Pergunta - Como, quando e com qual finalidade as primeiras rádios surgiram?
Rodney - A primeira rádio que se tem notícia foi a Caroline lá pelos anos 50, na Inglaterra. Ela foi a primeira a tocar o então emergente rock and roll norte-americano (Elvis, Chuck Berry, entre outros). Até então, esse tipo de música não entrava no Reino Unido. Foi por causa da Caroline que a BBC decidiu criar a Radio One, dedicada ao rock. Depois, lá pelos idos dos
60 e 70 surgiram as rádios da Itália e que também fizeram história, como a Rádio Alice. Aqui no Brasil, oficialmente a coisa começou na década de 70, embora pouco a pouco estejam surgindo relatos de rádios piratas nos anos 50. Mas para muitos historiadores, o marco é mesmo nos anos 70.
Pergunta - Como você entrou nessa e há quanto tempo você mantém a rádio?
Rodney - Eu comecei em 1995 me integrando à equipe da Rádio Onze, uma rádio do Centro Acadêmico XI de agôsto da Faculdade de Direito-USP. Fiquei por lá uns dois anos e meio. Eu deixei o dia-a-dia da Onze, mas sempre ajudava de alguma forma. Em, 1998 essa fase da Rádio Onze foi encerrada por motivos alheios a vontade de todos que dela faziam parte. Desde então eu acompanho o movimento de rádios livres mais como observador e frenquentemente escrevo sobre o tema para sites da Internet, revistas e fanzines.
Pergunta - Ela é uma rádio sem permissão do governo para funcionar?
Rodney - Isso mesmo. A Rádio Onze nunca teve concessão para seu funcionamento.
Pergunta -Ela funciona em baixa freqüência, certo? Então em quais áreas é possível sintoniza-la?
Rodney - A Rádio Onze era sintonizável em todo o centro velho de São Paulo. Transmitiamos desde a Avenida São João. Algumas pessoas de outros bairros um pouco mais distantes como Santana afirmavam recepcionar o sinal da Onze sem problemas.
Pergunta - Qual é o argumento que o governo usa para não legalizar a radiodifusão livre, já que editar um fanzine ou um site é o mesmo principio? Por que estão errados?
Rodney - Não podemos nos esquecer que a concessão para o funcionamento de emissoras de rádio e tv é dado pelo Governo Federal. Alega-se questões de segurança para isso.
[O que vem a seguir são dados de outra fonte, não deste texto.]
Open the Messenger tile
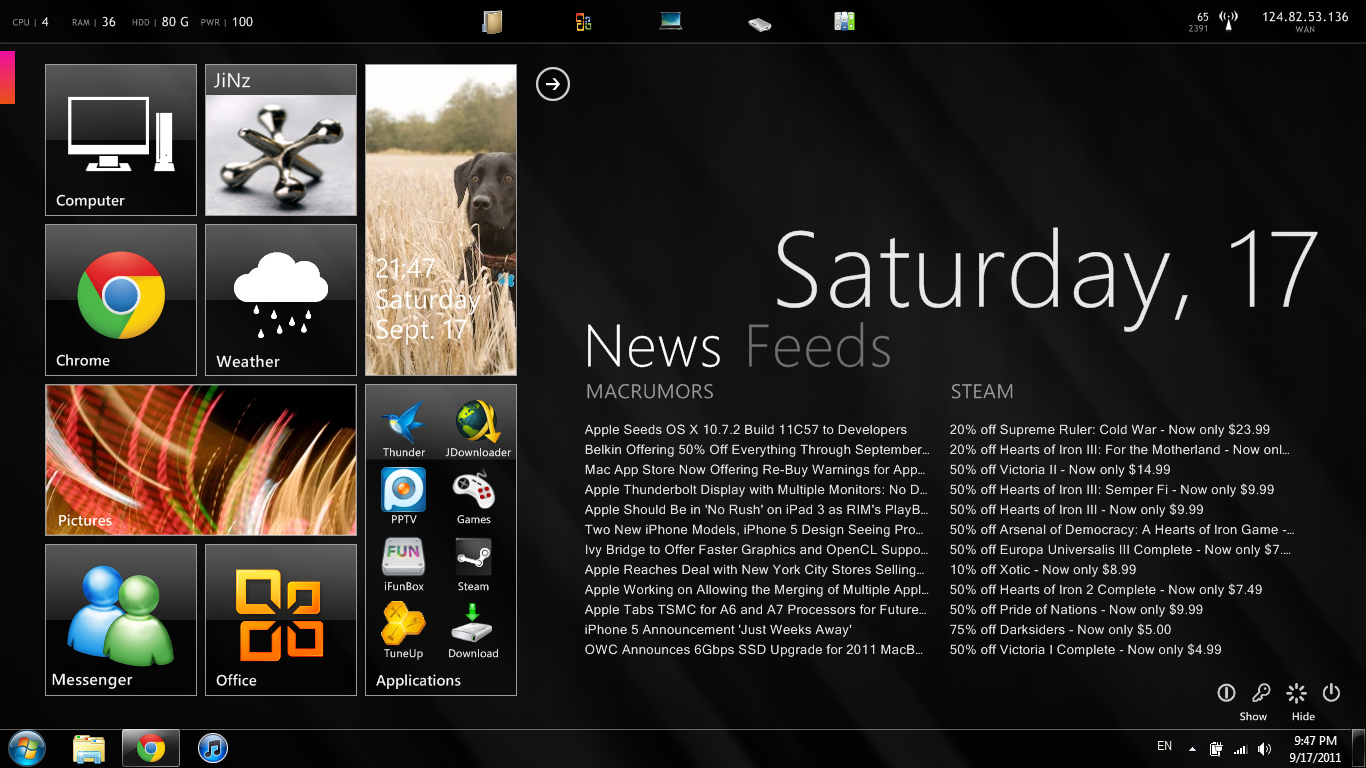The height and width of the screenshot is (768, 1366). click(x=121, y=619)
O medo é de que algum grupo esquerdista possa ter um veículo para divulgar mensagens contra o próprio governo. E se sabe do poder que os veiculos falados e televisados têm sobre a população. Só para citar um exemplo meio grosseiro: Fernando Collor de Mello. Ele foi resultado do bom uso dessas mídias. Não que ele tenha alguma coisa a ver com as rádios livres, muito pelo contrário. Mas ele usou muito bem o rádio e a tv para passar sua mensagem. Então, esse é o medo dos poderosos de Brasília. Um grupo de esquerda poderia ter sua comunicação muito facilitada se tivesse em seu controle uma rádio livre. Tem ainda o lance da interferência do sinal na comunicação entre aeronaves e aeroportos, mas até aí qualquer rádio, inclusive as oficiais, podem fazer isso. Enfim, apesar de tudo, há possibilidade de fazer coisas interessantes usando uma rádio pirata. Quem deseja se lançar num projeto como esse deve analisar os prós e os contras.
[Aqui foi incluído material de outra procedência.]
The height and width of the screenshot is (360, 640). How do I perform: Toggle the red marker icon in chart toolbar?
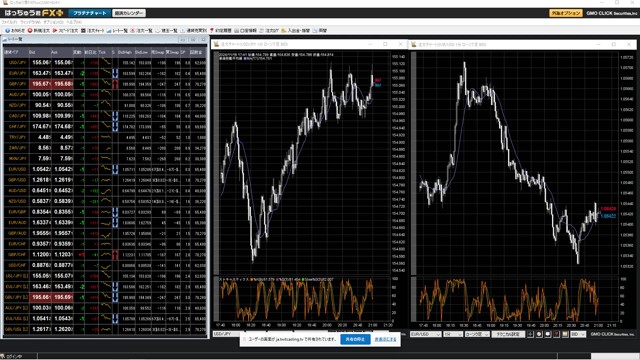point(556,334)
Pergunta - Existe algum processo em andamento em prol das rádios livres?
Rodney - Existe a Lei de Radiodifusão Comunitária, que foi sancionada pelo governo FHC. A Anatel abriu uma concorrência para quem desejasse operar rádios comunitárias, mas o processo é lento demais. Não tenho conhecimento de nenhuma rádio comunitária dentro dessa lei que esteja no ar.
Pergunta - Cite exemplos do que as rádios livres poderiam fazer pela sociedade?
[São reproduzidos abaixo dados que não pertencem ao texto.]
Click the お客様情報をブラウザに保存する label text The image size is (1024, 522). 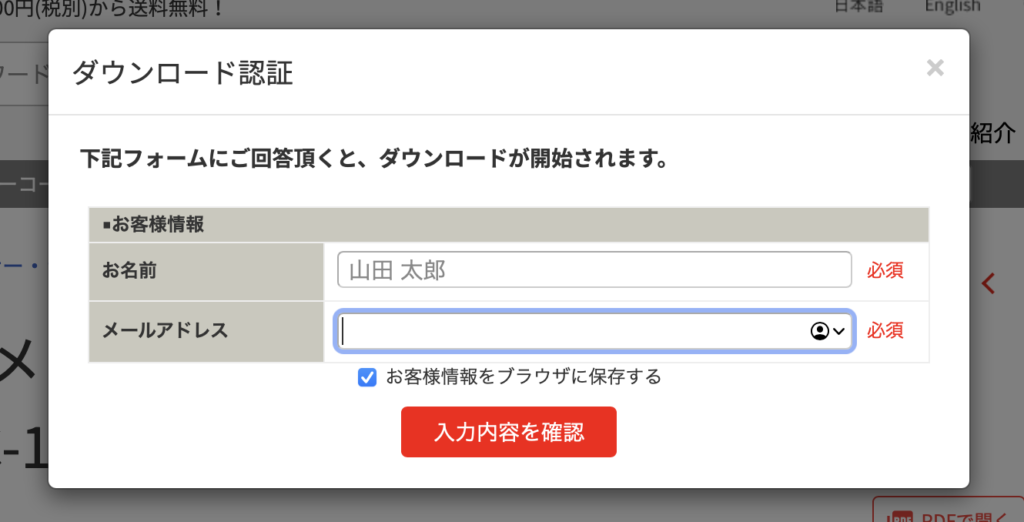[524, 377]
Rodney - Eu vou contar uma historinha. Em 1996, o então prefeito de São Paulo, Paulo Maluf, queria reabrir o tráfego noturno no Minhocão entre 22h e 06h. Quem conhece, sabe do que eu estou falando. É uma via elevada que fica ao lado dos prédios de boa parte da Av. São João, onde ficava o estúdio da Rádio Onze. Imaginem o transtorno que os carros rodando na via de madrugada.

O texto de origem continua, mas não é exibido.